Consider: Lower upfront cost, but less monitoring and fewer diagnostics can miss dehydration, mixed infections, or severe Eimeria species.

Advanced / Critical Care

$500–$1,800
Best for: Severely ill alpacas, crias, suspected Eimeria macusaniensis cases, neurologic signs, marked dehydration, or failure of initial treatment.
  • Urgent or emergency evaluation
  • CBC/chemistry and electrolyte testing
  • IV or intensive SQ fluids
  • Neurologic assessment for PEM risk
  • Advanced anticoccidial selection such as ponazuril-based protocols when appropriate
  • Hospitalization and serial rechecks
Expected outcome: Variable. Many improve with prompt care, but prognosis becomes guarded if there is severe intestinal damage, profound dehydration, or neurologic disease.
Consider: Most intensive and highest cost range, but it offers the closest monitoring and the broadest treatment options for complex cases.

Cost estimates as of 2026-03. Actual costs vary by location, clinic, and individual case.

Questions to Ask Your Vet About Amprolium for Alpaca

Bring these questions to your vet appointment to get the most out of your visit.

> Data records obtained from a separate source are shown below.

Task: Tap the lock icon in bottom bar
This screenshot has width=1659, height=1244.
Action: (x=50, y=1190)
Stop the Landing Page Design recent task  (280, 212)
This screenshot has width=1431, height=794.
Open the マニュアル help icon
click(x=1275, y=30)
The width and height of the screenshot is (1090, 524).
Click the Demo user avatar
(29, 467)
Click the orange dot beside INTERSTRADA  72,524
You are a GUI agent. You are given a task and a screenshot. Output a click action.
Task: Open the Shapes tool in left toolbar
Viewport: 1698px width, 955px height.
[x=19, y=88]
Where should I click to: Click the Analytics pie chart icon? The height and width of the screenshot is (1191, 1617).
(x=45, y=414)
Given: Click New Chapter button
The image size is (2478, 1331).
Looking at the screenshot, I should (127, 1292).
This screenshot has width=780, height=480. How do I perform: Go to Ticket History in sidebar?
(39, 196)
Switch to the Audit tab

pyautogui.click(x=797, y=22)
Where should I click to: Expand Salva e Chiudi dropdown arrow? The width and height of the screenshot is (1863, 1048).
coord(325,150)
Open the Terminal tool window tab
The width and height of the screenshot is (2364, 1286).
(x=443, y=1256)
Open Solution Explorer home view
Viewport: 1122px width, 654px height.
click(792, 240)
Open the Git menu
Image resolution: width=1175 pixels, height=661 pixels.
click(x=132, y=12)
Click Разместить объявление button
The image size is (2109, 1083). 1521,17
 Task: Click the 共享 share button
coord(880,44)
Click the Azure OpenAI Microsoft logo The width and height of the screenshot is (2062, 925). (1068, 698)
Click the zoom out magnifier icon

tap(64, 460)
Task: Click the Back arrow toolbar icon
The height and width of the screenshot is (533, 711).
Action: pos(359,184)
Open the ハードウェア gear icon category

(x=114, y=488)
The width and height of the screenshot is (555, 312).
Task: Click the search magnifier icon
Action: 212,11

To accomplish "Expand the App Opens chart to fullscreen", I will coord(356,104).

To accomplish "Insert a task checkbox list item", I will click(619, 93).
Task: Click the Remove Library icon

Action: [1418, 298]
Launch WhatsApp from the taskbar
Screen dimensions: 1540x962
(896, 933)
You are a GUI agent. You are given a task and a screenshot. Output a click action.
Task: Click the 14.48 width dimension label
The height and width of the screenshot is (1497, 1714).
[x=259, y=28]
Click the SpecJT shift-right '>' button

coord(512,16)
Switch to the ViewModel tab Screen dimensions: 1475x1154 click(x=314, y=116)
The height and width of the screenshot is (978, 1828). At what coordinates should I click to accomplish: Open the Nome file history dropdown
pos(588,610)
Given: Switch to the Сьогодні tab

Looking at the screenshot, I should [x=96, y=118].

  1. Do my alpaca's signs and fecal results truly fit coccidiosis, or should we also look for other causes of diarrhea and weight loss?
  2. Which Eimeria species are you most concerned about, and does that change whether amprolium is a good option?
  3. What exact mg/kg dose are you prescribing, and what does that equal in mL or teaspoons for the product I have at home?
  4. Should my alpaca receive injectable thiamine during treatment to lower the risk of deficiency or polioencephalomalacia?
  5. What side effects would mean I should stop the medication and call right away?
  6. If my alpaca is not improving in 24 to 48 hours, what is the next step in the treatment plan?
  7. Would ponazuril, sulfadimethoxine, or another protocol make more sense in this case?
  8. Are there meat-withdrawal or extra-label use records I need to follow for this alpaca?